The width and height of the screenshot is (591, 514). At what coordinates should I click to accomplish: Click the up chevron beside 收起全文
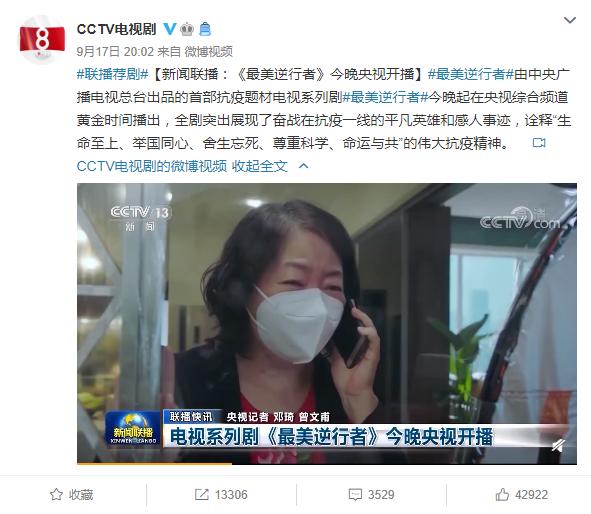(x=303, y=166)
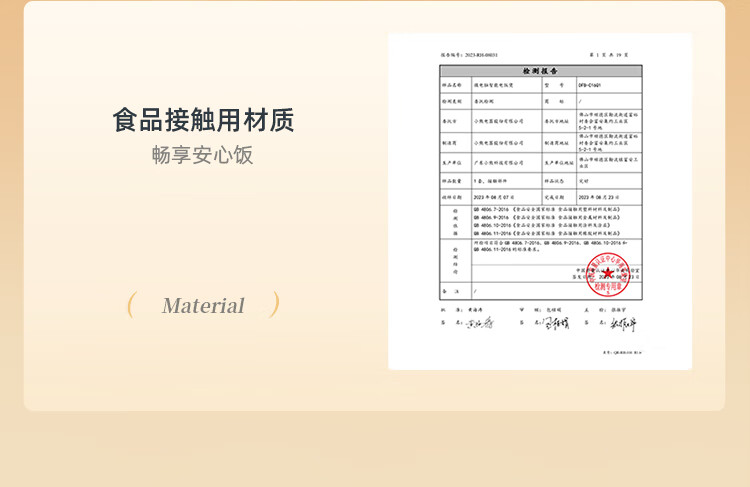
Task: Click the red star inside the stamp
Action: pyautogui.click(x=607, y=273)
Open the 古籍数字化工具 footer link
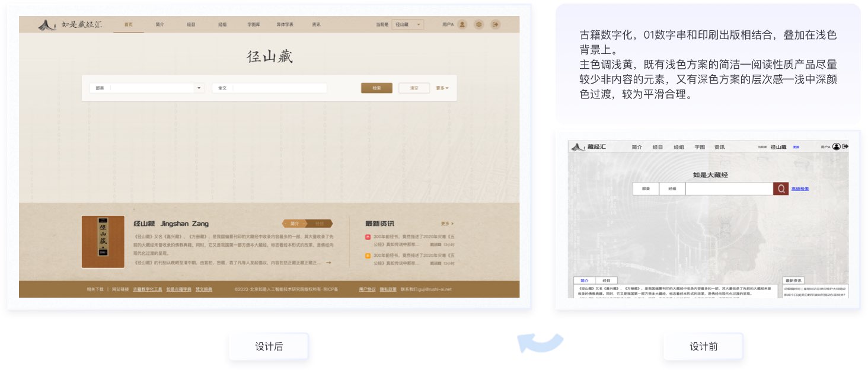The height and width of the screenshot is (370, 868). (148, 289)
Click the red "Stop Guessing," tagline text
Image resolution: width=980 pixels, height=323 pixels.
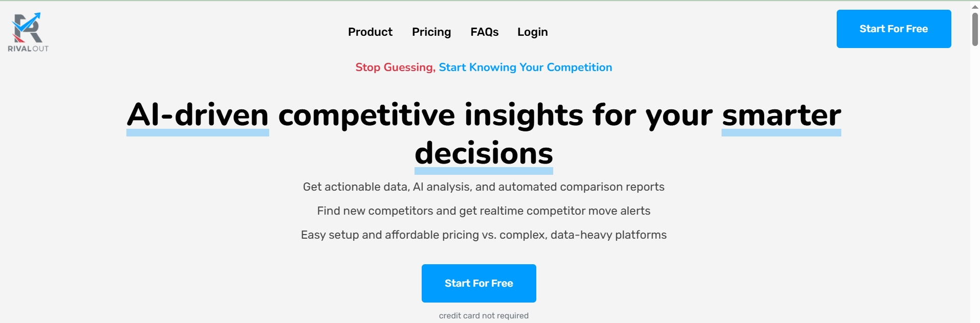395,67
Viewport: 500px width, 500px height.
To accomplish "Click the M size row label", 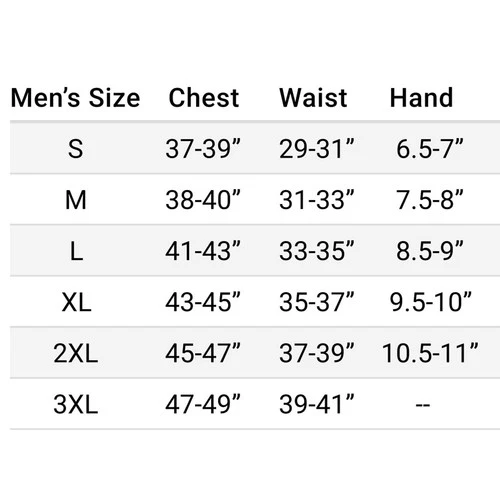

**What is expected**
Set the data above down again exactly as given, with no pictures.

**Output for this exercise**
The width and height of the screenshot is (591, 514). At what coordinates should I click to accomplish: Click the up chevron beside 收起全文
(x=303, y=166)
Task: Click the red star inside the stamp
Action: pyautogui.click(x=607, y=273)
Open the 古籍数字化工具 footer link
The height and width of the screenshot is (370, 868). (148, 289)
Click the red "Stop Guessing," tagline text
Image resolution: width=980 pixels, height=323 pixels.
395,67
Viewport: 500px width, 500px height.
To accomplish "Click the M size row label", 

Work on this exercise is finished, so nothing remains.